The Future of Donor-Funded Health Technology Evaluation
The direction is toward integration — measurement built into operations rather than bolted on as a separate workstream. The WHO's 2023 global strategy on digital health explicitly calls for countries to develop national monitoring frameworks that include digital health indicators alongside traditional health system metrics. USAID's updated digital health strategy pushes implementing partners to design programs with measurement as a core function, not an afterthought.
Results-based financing will likely expand, creating stronger incentives for accurate measurement. The World Bank's health results innovation trust fund is supporting experiments in outcome-based payment for digital health programs in several countries. If payments depend on verified outcomes, the quality of measurement becomes a financial imperative.
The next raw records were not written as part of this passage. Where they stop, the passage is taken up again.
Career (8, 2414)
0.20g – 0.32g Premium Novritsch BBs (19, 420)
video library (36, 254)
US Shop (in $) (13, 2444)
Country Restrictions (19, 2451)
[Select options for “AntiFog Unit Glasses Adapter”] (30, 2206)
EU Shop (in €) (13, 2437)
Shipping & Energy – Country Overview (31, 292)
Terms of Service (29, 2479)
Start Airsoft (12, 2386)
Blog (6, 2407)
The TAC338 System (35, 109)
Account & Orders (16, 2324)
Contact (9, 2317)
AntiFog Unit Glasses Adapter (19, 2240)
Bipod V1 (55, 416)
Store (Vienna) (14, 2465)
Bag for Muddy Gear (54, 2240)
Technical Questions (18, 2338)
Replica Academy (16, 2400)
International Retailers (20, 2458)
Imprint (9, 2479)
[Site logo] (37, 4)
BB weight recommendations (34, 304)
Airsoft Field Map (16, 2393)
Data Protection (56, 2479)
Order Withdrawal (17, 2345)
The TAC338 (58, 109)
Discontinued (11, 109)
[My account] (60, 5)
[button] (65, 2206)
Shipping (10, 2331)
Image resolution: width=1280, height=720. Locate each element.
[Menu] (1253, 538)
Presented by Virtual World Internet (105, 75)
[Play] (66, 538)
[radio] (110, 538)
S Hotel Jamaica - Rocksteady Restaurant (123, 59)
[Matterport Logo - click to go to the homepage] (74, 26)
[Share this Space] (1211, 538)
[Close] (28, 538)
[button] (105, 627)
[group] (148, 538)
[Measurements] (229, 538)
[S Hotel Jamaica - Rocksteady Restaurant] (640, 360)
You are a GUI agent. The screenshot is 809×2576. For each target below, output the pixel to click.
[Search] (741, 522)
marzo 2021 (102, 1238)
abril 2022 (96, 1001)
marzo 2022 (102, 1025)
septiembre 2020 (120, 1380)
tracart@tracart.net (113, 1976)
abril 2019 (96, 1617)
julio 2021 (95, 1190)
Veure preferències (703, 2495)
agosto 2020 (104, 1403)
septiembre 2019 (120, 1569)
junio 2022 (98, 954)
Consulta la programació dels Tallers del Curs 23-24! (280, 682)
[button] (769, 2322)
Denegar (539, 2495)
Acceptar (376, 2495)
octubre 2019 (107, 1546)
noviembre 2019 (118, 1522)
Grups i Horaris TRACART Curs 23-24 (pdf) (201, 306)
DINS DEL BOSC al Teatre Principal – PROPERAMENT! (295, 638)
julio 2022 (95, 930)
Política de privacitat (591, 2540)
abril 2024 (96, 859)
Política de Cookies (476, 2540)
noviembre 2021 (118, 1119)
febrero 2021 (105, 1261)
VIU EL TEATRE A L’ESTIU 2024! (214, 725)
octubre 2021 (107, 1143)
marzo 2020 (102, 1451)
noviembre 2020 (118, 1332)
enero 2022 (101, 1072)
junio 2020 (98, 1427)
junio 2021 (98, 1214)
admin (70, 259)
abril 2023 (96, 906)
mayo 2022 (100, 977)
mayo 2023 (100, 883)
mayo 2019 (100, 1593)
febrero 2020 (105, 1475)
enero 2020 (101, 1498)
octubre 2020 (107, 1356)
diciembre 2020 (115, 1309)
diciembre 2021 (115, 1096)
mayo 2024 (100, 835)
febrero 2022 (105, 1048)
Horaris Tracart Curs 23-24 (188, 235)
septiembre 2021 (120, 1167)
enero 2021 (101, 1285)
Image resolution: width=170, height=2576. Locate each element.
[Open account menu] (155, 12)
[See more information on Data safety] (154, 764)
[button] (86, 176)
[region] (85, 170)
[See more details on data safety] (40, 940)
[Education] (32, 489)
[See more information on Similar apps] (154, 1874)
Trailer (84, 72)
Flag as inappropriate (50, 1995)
And the tools themselves are getting better at generating evaluable data. Smartphone-based health screening, AI-assisted diagnostics, and integrated data platforms are producing richer datasets than previous generations of mHealth tools. The question is whether donor evaluation frameworks will evolve fast enough to use this data well. Right now, many are still counting outputs — number of devices distributed, number of health workers trained, number of screenings completed. The shift to measuring outcomes and impact requires not just better data, but better analytical capacity at the country level and longer evaluation timelines than most funding cycles permit.
Frequently Asked Questions
What metrics do donors use to evaluate health technology programs?
Donors use a mix of process metrics (adoption rates, data quality, system uptime), output metrics (screenings completed, patients referred), and outcome metrics (changes in health indicators, cost per DALY averted). The specific mix depends on the donor's evaluation framework. USAID emphasizes implementation research and pragmatic evidence. The Global Fund tracks coverage indicators. The World Bank increasingly ties payments to verified outcomes through results-based financing.
Why is it hard to measure the impact of health technology specifically?
Health technology rarely operates alone. A digital screening tool gets deployed alongside new training, supervision, supply chain improvements, and often additional funding for underlying health services. Isolating the technology's specific contribution from the broader program investment requires sophisticated research designs and longitudinal data that most program timelines do not support.
How long does it take to see measurable health impact from technology deployment?
Most experts estimate 18 to 36 months from full deployment to measurable health outcome changes, depending on the condition being addressed and the strength of the referral system. Technology deployment itself typically takes 12 to 18 months, meaning a five-year program may have only one to two years of outcome data. This timing mismatch between funding cycles and evidence generation is one of the most persistent problems in the field.
What is changing about health technology evaluation?
The field is moving toward embedded evaluation — using operational data from the technology itself rather than conducting separate research studies. Stepped-wedge trial designs, integration with national DHIS2 platforms, and results-based financing are all pushing measurement closer to real-world operations and further from controlled research conditions. Smartphone-based screening tools that generate structured health data as a byproduct of service delivery represent a promising direction.